La Florida è tra gli Stati che ancora non ha manifestato un orientamento elettorale definito, e Trump vuole rispondere così all’accusa di Biden di aver creato un vuoto di leadership in America Latina, consentendo a Cina e Russia di occupare lo spazio. Le proporzioni della crisi economica del post-pandemia, unite alla gestione del coronavirus che ha provocato malumori anche nelle Forze Armate, e all’impatto determinato dall’uccisione di George Floyd, portano a pensare che lo scialbo Biden possa vincere sul tycoon.

Anche per questo, con l’umoralità che lo caratterizza, Trump sposta la barra da un lato all’altro, sempre però mantenendo il timone in direzione del denaro e degli interessi economici. In questo senso va letto l’incontro fra il presidente USA e il suo omologo messicano, il progressista Manuel Lopez Obrador. In Messico, Trump ha badato agli affari, incontrando un gruppo di impresari messicani, tra i quali figura Carlos Slim, uno degli uomini più ricchi del mondo.
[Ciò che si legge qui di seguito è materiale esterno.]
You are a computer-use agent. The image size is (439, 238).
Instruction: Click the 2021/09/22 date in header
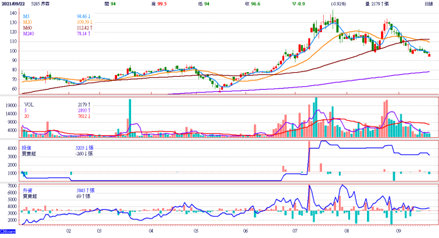pyautogui.click(x=13, y=4)
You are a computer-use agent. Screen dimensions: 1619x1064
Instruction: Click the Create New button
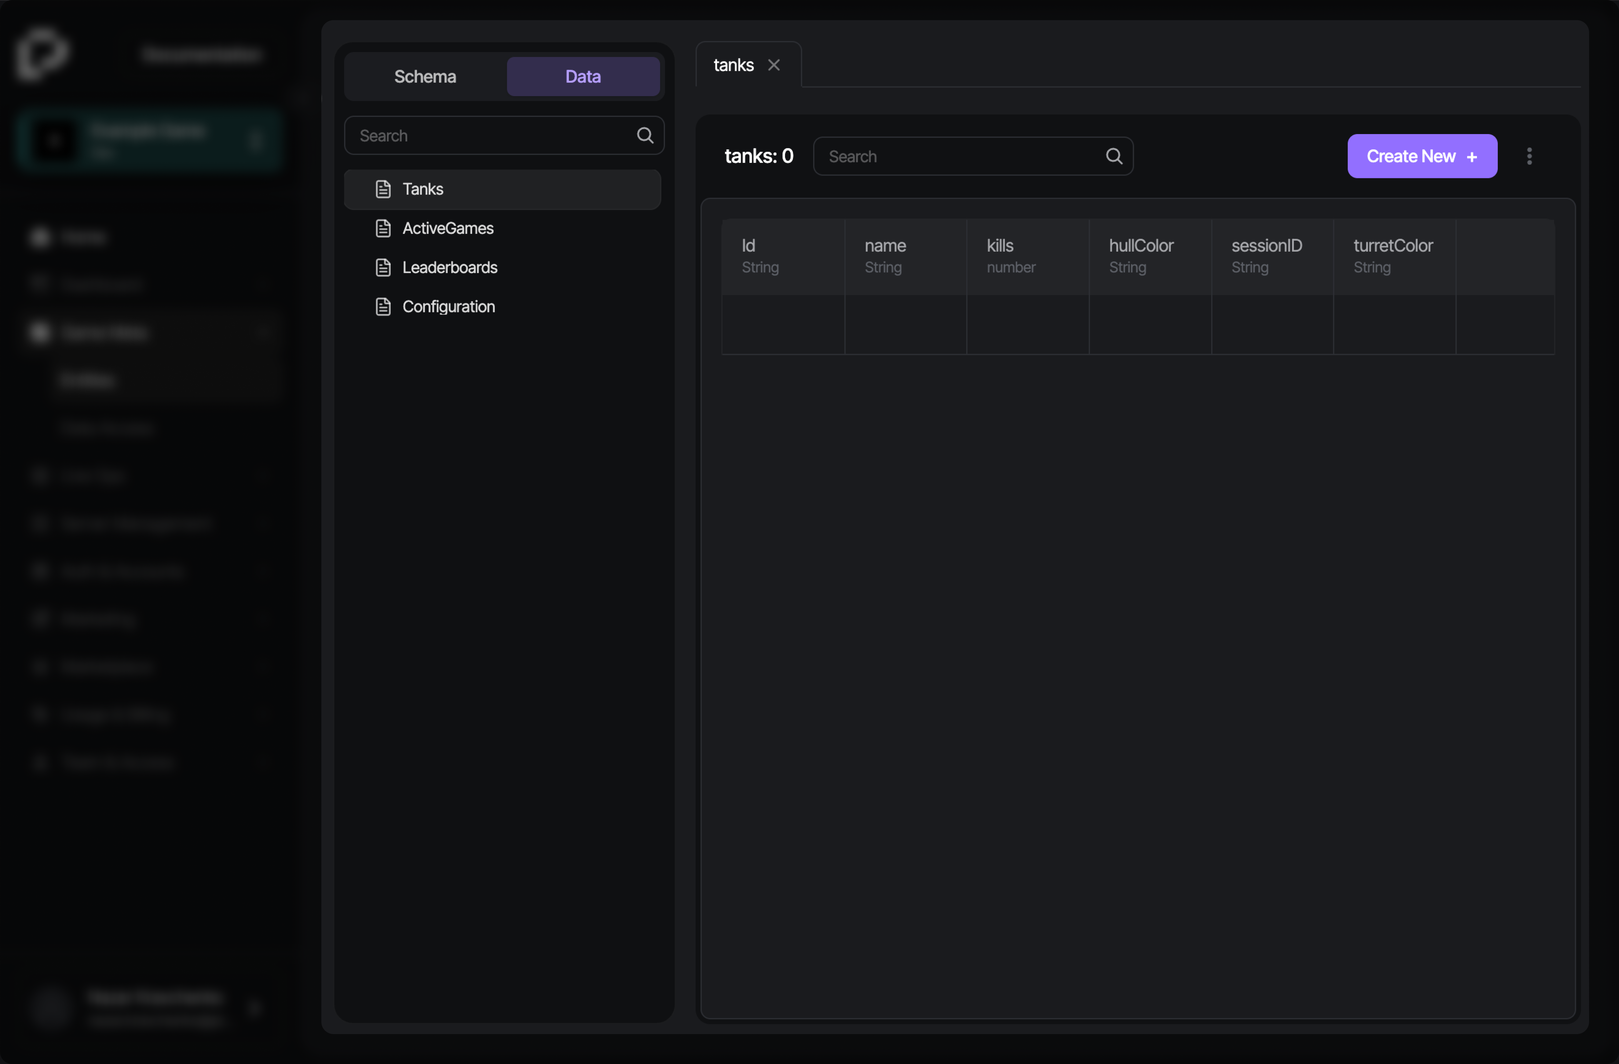pos(1421,156)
Considerando le poche differenze esistenti in politica estera tra democratici e repubblicani, Trump sta cercando di rendersi affidabile in vista delle elezioni, promettendo maggior stabilità ai confini. Con quest’incontro, si è dato anche avvio all’accordo tra USA, Messico e Canada (USMCA), una versione un po’ modificata del patto di libero scambio che Trump non vedeva di buon occhio, così come non lo vedono di buon occhio le organizzazioni popolari.
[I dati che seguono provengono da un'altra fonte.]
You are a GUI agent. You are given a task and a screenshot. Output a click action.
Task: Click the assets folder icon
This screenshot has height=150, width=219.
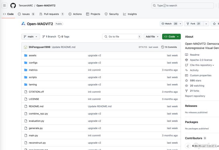pyautogui.click(x=26, y=55)
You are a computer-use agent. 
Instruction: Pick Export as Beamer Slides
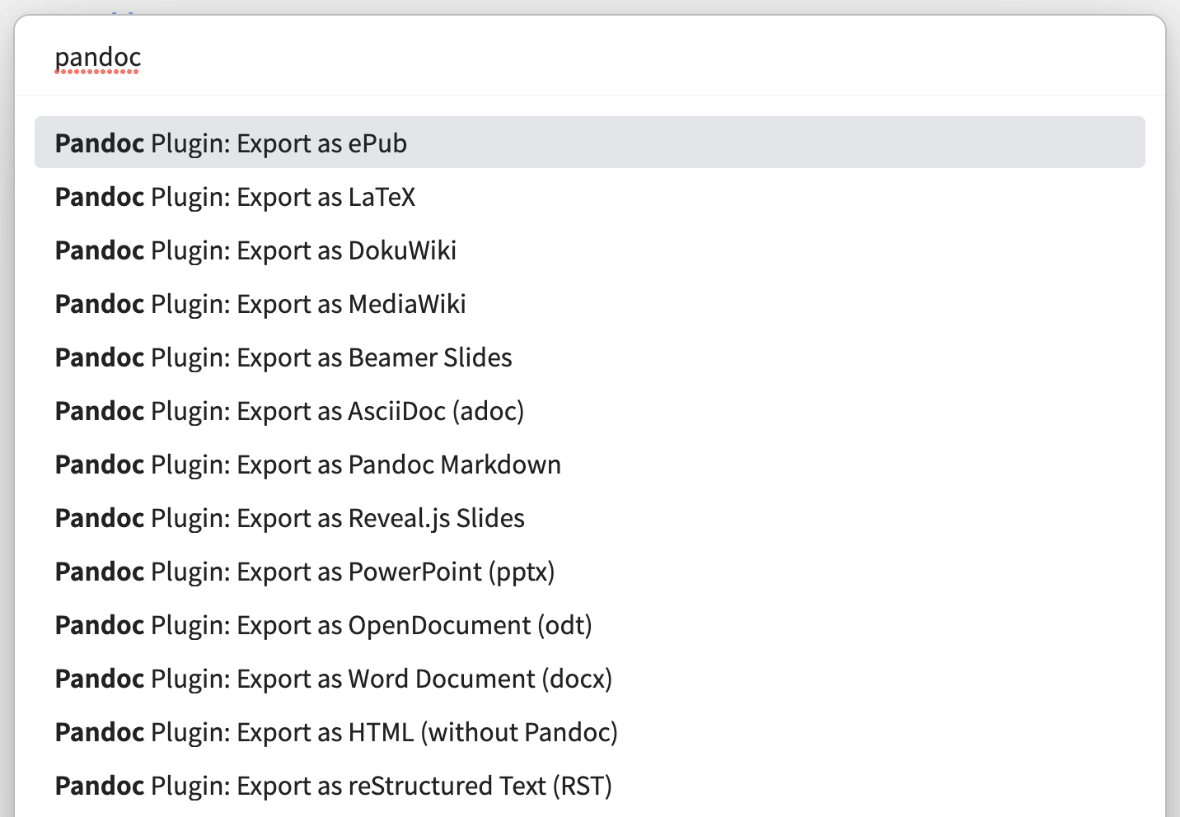click(283, 357)
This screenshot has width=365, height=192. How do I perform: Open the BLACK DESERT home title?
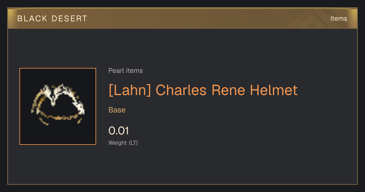[x=52, y=19]
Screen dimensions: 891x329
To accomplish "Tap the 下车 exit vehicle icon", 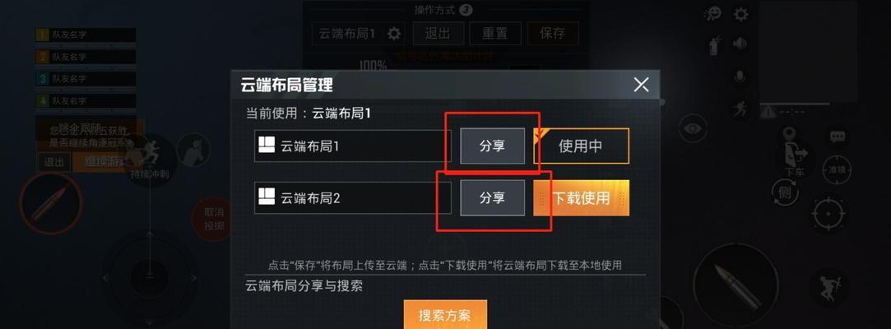I will click(x=794, y=152).
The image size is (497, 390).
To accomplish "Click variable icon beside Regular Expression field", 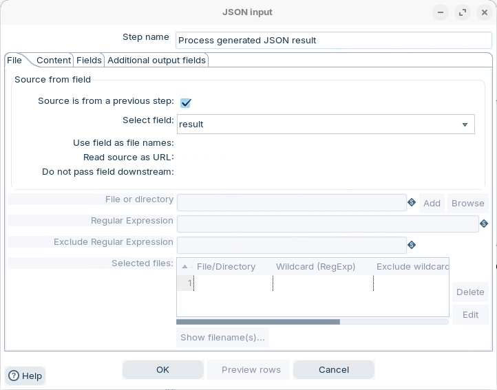I will [x=484, y=224].
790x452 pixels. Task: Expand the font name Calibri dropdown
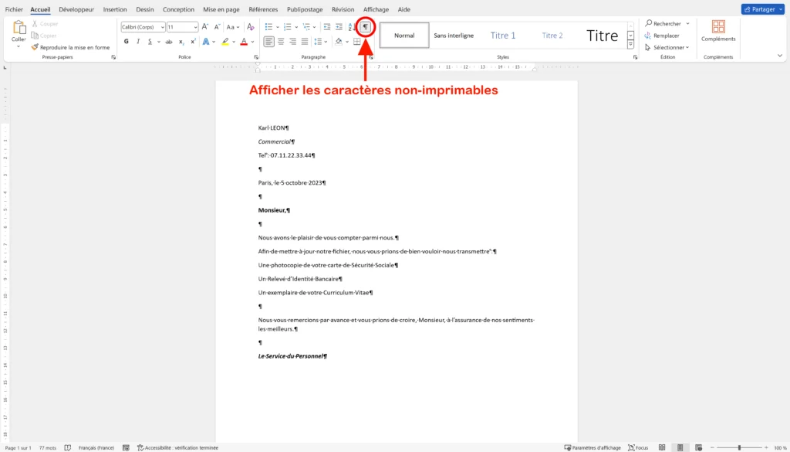[163, 27]
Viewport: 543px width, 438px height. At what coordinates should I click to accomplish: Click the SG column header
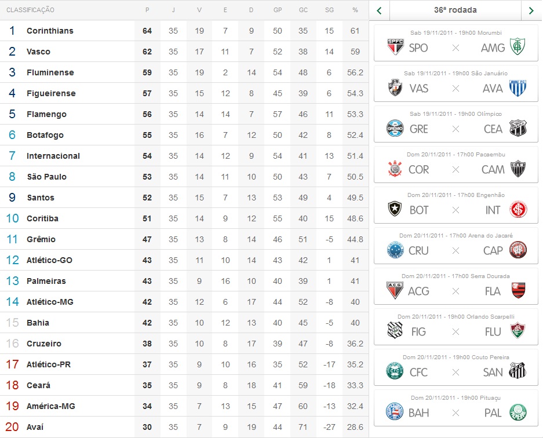(330, 10)
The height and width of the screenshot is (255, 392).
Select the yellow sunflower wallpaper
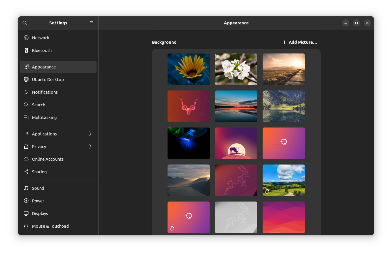188,69
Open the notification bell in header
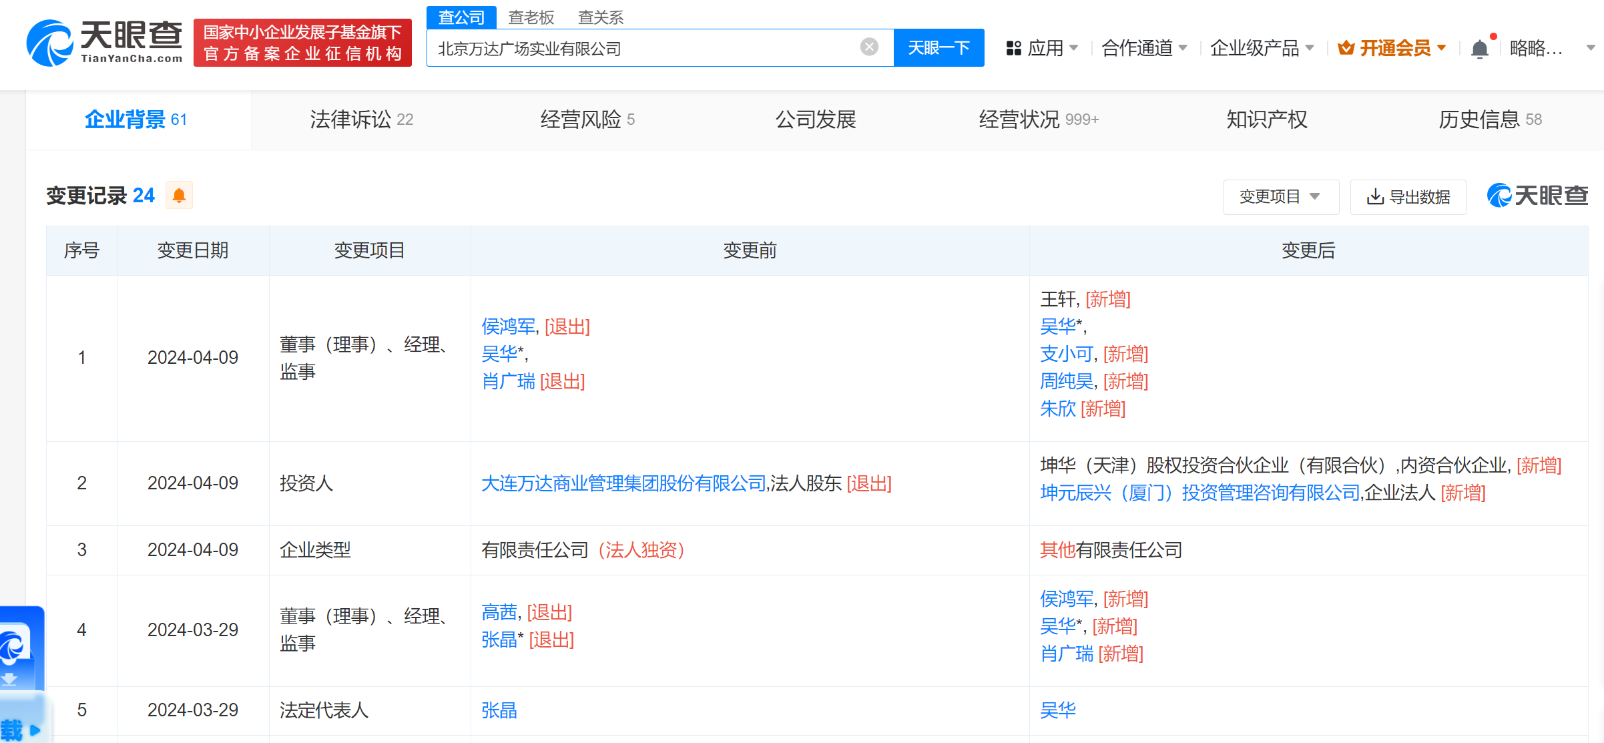1604x743 pixels. (1479, 49)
Amlo è già andato incontro a Trump accettando di inviare truppe al confine per bloccare i migranti diretti negli USA, concedendo più margine di manovra ai militari, tradizionalmente subalterni alla dottrina nordamericana, e lasciando praticamente intatti gli interessi del grande capitale.

Ora, ha permesso al cowboy del Pentagono di sviare l’attenzione dalla pandemia e dalle magagne interne, e di presentare come una vittoria il primo incontro internazionale da lui organizzato. L’Economist fa notare che Biden, qualora vincesse, potrebbe ricordarsi che, nel 2012, quando visitò il Messico come vicepresidente, aveva incontrato tutti e tre i candidati alla presidenza, incluso AMLO. In ogni caso, si sa che i democratici, pur divergendo dall’amministrazione Trump su moltissimi punti, non rifiutano la sua linea dura in fatto di commercio.

Oltre ai muri e ai denari, c’è comunque la parola dei popoli che possono innalzare la propria bandiera.